Example 4: Performance comparison — indexed vs non-indexed JSONB
Understanding when queries use the GIN index vs fall back to sequential scan:
-- EXPLAIN to see index usage
EXPLAIN (ANALYZE, BUFFERS)
SELECT name FROM product_catalog
WHERE attributes @> '{"brand": "Apple"}';
-- With GIN index: "Bitmap Index Scan on idx_product_attributes"
-- Without index: "Seq Scan on product_catalog"
-- Queries that USE the GIN index:
-- attributes @> '{"key": "value"}' ← containment
-- attributes ? 'key' ← key existence
-- attributes ?& ARRAY['k1','k2'] ← all keys exist
-- attributes ?| ARRAY['k1','k2'] ← any key exists
-- Queries that do NOT use the GIN index (need BTREE functional index):
-- attributes ->> 'key' = 'value' ← equality on extracted text
-- attributes ->> 'key' > '100' ← range on extracted text
-- (attributes ->> 'key')::INT > 100 ← cast + comparison
-- Best practice: use @> for GIN-accelerated queries when checking exact values
-- Use functional BTREE indexes for frequently-filtered extracted fields
-- Create targeted functional indexes for hot query patterns
CREATE INDEX IF NOT EXISTS idx_product_brand_btree
ON product_catalog USING BTREE ((attributes ->> 'brand'));
CREATE INDEX IF NOT EXISTS idx_product_ram
ON product_catalog USING BTREE (((attributes ->> 'ram_gb')::INT))
WHERE category = 'Electronics'; -- partial index: only for electronics rows
The partial index WHERE category = 'Electronics' is both smaller and faster — it only indexes the rows where ram_gb is meaningful, reducing both index size and maintenance overhead.
Key Takeaway
GIN indexes make @> and ? operators fast.

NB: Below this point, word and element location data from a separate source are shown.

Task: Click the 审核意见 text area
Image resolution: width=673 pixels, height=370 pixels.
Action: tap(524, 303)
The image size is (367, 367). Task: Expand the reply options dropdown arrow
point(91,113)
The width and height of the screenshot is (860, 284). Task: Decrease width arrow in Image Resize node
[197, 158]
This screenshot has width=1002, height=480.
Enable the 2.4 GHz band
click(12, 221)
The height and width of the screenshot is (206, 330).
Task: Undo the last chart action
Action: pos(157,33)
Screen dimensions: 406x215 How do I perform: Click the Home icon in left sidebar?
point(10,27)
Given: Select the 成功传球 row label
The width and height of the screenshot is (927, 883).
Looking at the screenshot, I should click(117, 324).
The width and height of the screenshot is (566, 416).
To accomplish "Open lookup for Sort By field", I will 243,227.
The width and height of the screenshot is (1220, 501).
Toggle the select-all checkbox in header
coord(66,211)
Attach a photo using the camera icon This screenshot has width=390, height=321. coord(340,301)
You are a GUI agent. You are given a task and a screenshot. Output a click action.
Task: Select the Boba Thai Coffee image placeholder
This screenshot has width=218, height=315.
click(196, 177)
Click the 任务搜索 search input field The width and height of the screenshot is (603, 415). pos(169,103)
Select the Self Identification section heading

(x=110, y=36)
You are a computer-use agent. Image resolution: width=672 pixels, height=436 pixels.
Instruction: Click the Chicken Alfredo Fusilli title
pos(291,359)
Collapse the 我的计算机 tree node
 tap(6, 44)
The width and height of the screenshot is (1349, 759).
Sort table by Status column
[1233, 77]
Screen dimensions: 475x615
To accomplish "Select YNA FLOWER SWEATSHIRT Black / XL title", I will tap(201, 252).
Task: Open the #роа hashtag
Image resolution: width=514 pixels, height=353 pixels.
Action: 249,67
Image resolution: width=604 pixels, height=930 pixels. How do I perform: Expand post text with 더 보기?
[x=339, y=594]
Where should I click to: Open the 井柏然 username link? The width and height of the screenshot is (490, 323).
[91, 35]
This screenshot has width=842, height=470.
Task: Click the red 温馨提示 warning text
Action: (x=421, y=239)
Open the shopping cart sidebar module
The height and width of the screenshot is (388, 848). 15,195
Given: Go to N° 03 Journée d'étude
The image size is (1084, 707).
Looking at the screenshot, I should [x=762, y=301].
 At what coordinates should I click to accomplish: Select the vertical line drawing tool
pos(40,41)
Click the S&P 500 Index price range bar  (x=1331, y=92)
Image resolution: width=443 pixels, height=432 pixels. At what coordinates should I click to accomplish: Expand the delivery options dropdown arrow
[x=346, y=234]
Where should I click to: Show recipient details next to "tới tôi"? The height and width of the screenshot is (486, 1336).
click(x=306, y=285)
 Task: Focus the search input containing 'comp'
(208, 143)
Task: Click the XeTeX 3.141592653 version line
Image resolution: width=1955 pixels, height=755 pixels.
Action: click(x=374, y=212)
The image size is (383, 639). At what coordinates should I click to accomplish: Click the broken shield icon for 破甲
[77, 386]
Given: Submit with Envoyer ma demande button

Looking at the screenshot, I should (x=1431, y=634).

For equality and range filters on specific keys, add a functional BTREE index on (column ->> 'key'). Use LATERAL jsonb_array_elements() to explode arrays into rows. JSONPath (PostgreSQL 12+) provides regex-like matching inside documents. Always EXPLAIN your JSONB queries — a sequential scan on a large JSONB table is often catastrophic for performance.